What is needed:
Retype each of the lines below word for word, leaving out the pictures.

(Word and item position data)
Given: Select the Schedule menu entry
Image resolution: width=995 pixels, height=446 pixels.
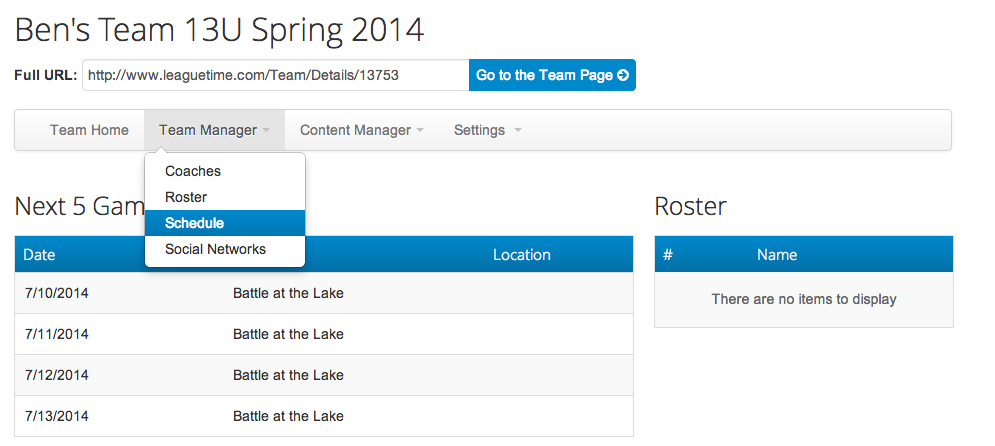Looking at the screenshot, I should pyautogui.click(x=194, y=223).
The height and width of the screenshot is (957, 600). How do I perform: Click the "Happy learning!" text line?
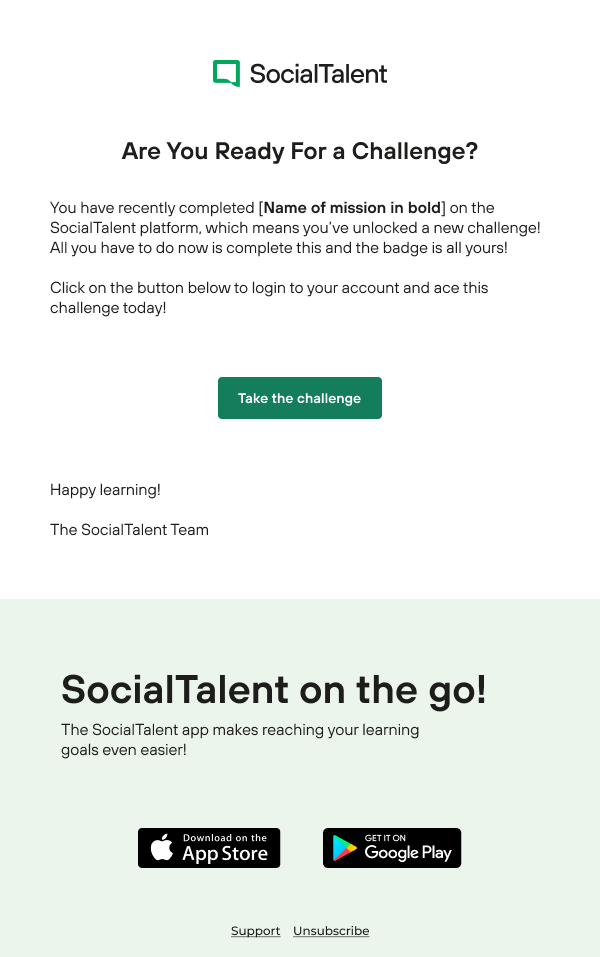(105, 490)
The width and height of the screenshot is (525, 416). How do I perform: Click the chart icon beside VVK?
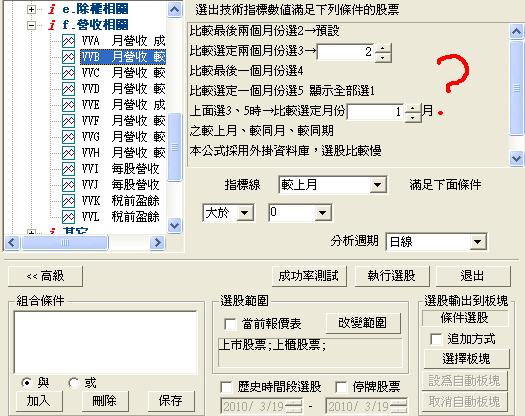pos(68,201)
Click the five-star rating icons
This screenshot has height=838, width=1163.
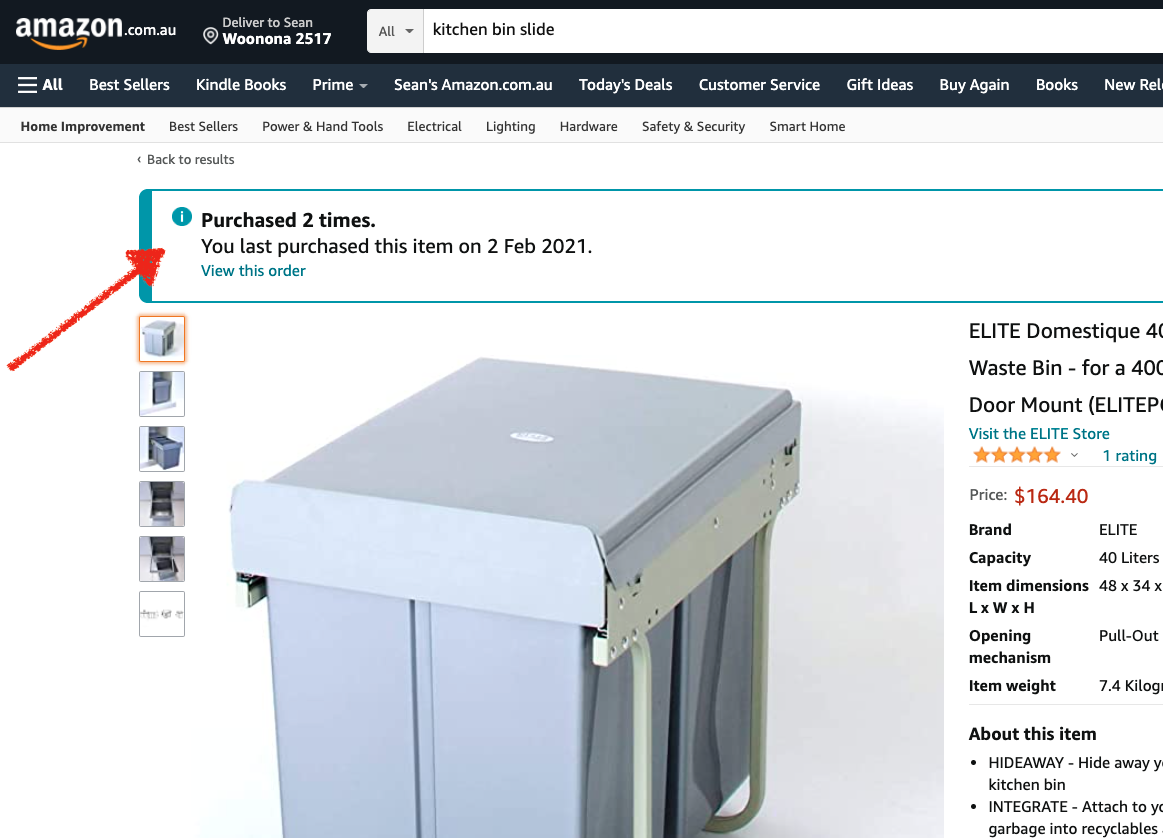coord(1017,455)
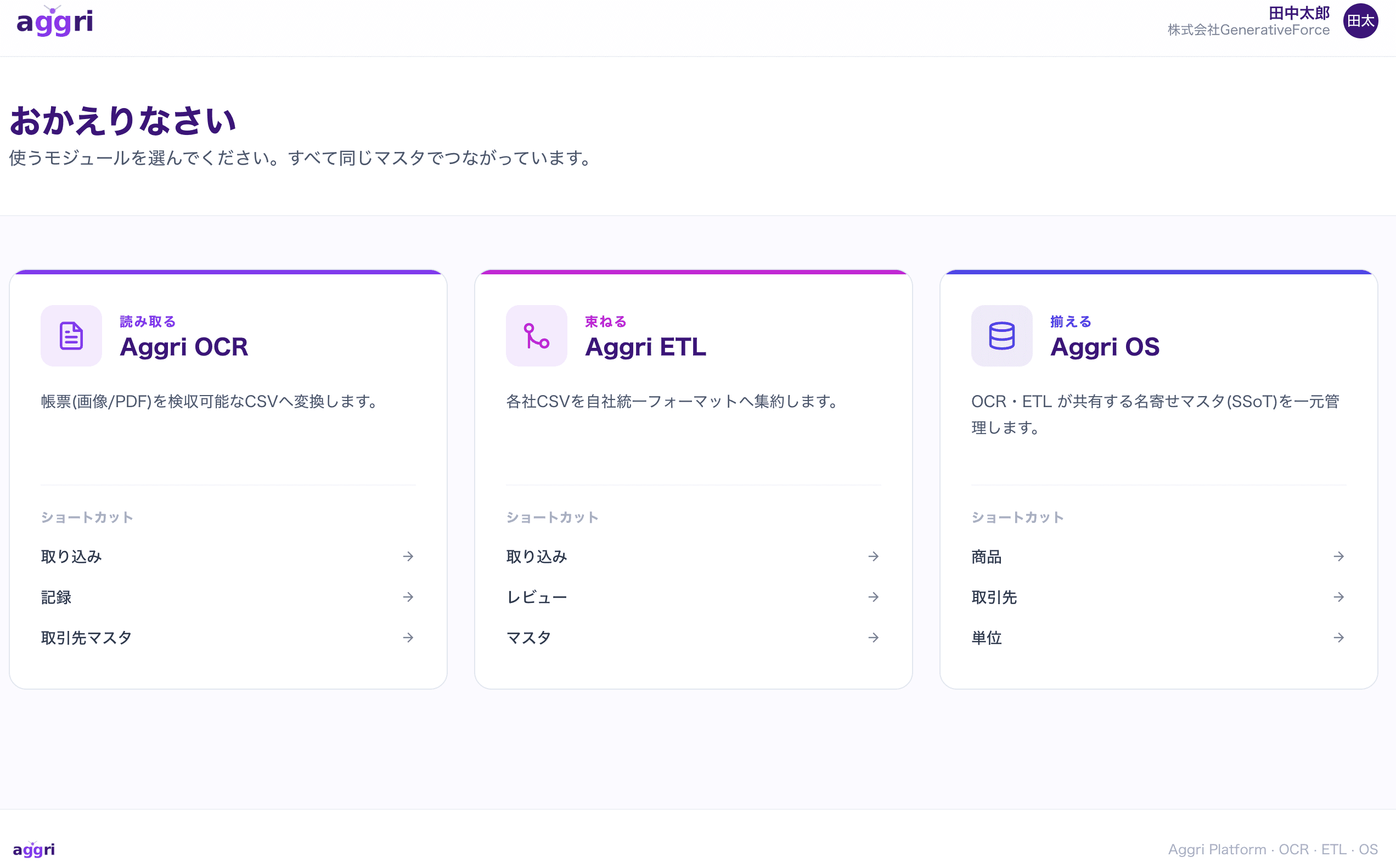Viewport: 1396px width, 868px height.
Task: Click arrow beside OS 単位 shortcut
Action: pos(1338,638)
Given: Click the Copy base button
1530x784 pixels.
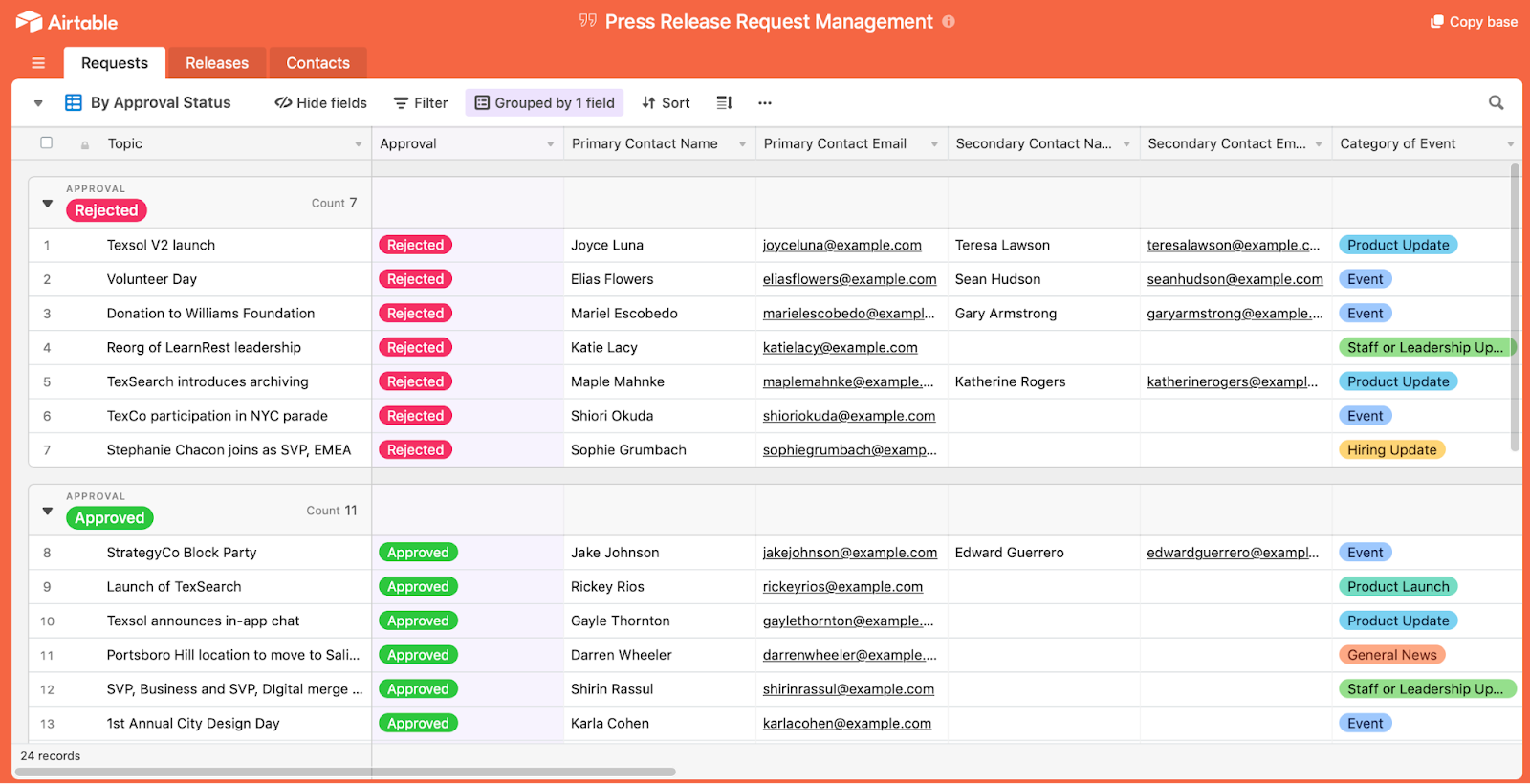Looking at the screenshot, I should 1474,22.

Answer to the problem:
Given: Select the Schedule menu entry
Image resolution: width=995 pixels, height=446 pixels.
Looking at the screenshot, I should pyautogui.click(x=194, y=223).
The height and width of the screenshot is (957, 600). How do I perform: Click the "Happy learning!" text line?
(105, 490)
The width and height of the screenshot is (525, 416). How do I perform: Click the chart icon beside VVK?
pos(68,201)
Click the five-star rating icons
This screenshot has height=838, width=1163.
coord(1017,455)
Viewport: 1396px width, 868px height.
Task: Click arrow beside OS 単位 shortcut
Action: pos(1338,638)
Given: Click the Copy base button
1530x784 pixels.
Looking at the screenshot, I should 1474,22.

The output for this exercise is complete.